We build rules by testing all the predictors to see which one gives us the biggest increase in purity (e.g., the biggest decrease in H). For each predictor, we have to test multiple threshold values to see which works best. Usually, about 20 thresholds spread across the range of a predictor is sufficient. We test each of these predictor threshold combinations on our entire set of training cases (cases where we know both the predictors and the actual categorical outcome).

Below is an example of a purity calculation for different thresholds.
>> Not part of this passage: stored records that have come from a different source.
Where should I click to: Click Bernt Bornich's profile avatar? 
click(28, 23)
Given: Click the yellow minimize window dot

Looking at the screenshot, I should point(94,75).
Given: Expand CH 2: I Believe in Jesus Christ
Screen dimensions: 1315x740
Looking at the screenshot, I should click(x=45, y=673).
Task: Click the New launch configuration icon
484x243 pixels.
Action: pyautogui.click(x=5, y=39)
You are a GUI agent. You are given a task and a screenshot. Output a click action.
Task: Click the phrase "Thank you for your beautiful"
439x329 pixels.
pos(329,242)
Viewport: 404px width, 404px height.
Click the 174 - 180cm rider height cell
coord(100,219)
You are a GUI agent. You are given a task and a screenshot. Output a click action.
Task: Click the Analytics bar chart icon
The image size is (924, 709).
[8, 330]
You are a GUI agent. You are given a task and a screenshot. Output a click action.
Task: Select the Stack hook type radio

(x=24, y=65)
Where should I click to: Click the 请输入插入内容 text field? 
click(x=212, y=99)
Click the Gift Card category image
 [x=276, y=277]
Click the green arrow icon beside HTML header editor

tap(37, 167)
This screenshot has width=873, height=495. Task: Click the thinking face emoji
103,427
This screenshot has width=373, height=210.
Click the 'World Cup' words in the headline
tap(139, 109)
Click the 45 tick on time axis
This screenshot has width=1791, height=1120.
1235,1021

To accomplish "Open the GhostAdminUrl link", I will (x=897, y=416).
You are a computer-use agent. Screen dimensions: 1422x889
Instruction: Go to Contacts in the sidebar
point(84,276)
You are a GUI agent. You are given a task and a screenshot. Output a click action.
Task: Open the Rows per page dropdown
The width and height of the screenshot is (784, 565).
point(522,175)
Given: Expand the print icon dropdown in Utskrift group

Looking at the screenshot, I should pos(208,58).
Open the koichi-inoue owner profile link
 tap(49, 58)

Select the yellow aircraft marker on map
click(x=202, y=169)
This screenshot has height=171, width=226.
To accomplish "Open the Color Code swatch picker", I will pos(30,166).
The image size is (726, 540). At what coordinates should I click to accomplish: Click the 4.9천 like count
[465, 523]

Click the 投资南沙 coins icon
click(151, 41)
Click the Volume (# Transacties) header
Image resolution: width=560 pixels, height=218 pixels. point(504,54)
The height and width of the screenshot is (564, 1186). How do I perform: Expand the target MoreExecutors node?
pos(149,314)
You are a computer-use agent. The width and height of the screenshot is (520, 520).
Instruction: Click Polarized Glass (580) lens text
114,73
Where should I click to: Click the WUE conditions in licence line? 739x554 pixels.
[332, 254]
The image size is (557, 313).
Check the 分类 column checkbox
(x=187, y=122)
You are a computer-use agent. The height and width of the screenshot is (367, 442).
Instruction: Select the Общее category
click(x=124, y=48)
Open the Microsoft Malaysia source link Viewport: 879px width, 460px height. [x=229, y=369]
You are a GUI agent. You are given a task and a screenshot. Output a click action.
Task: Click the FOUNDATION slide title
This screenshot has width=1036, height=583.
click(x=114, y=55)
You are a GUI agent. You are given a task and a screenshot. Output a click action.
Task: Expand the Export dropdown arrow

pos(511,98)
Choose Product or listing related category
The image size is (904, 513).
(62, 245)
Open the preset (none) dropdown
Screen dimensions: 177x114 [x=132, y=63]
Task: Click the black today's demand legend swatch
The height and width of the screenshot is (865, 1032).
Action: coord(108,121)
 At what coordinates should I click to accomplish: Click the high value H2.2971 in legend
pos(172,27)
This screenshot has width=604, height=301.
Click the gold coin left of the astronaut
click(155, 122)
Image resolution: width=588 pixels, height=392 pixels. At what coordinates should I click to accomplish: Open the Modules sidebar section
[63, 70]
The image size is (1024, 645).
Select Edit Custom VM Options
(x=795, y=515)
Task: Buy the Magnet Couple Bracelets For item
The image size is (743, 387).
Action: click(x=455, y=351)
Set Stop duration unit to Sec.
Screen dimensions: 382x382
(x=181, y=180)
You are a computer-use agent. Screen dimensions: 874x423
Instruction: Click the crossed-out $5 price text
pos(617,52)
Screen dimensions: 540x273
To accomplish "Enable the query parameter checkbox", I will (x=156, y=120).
Minneapolis, MN Predict Tmin less than 32 from Tmax. Refer to text below.
Purity for different maximum temperature thresholds in Minneapolis, MN to predict if the minimum temperature will be less than freezing
Credit: J. Roman

The goal was to predict whether the minimum temperature would be below 32°F in Minneapolis, MN based on the maximum temperature from the day before. I created 12 thresholds starting at 35°F and going up to 60°F. For each threshold, I estimated the probability of observing a Tmin < 32°F given Tmax was between the threshold values. There is an optimal threshold with worse (bigger) values of H on either side (this threshold is 43°F to 45°F). The H value for the optimal threshold is 0.15, which means it does not yield 0 or a perfect purity. This just means that our one forecast rule wasn’t enough to give perfect forecasts on the training data. Hence the need for multiple rules (e.g., CART).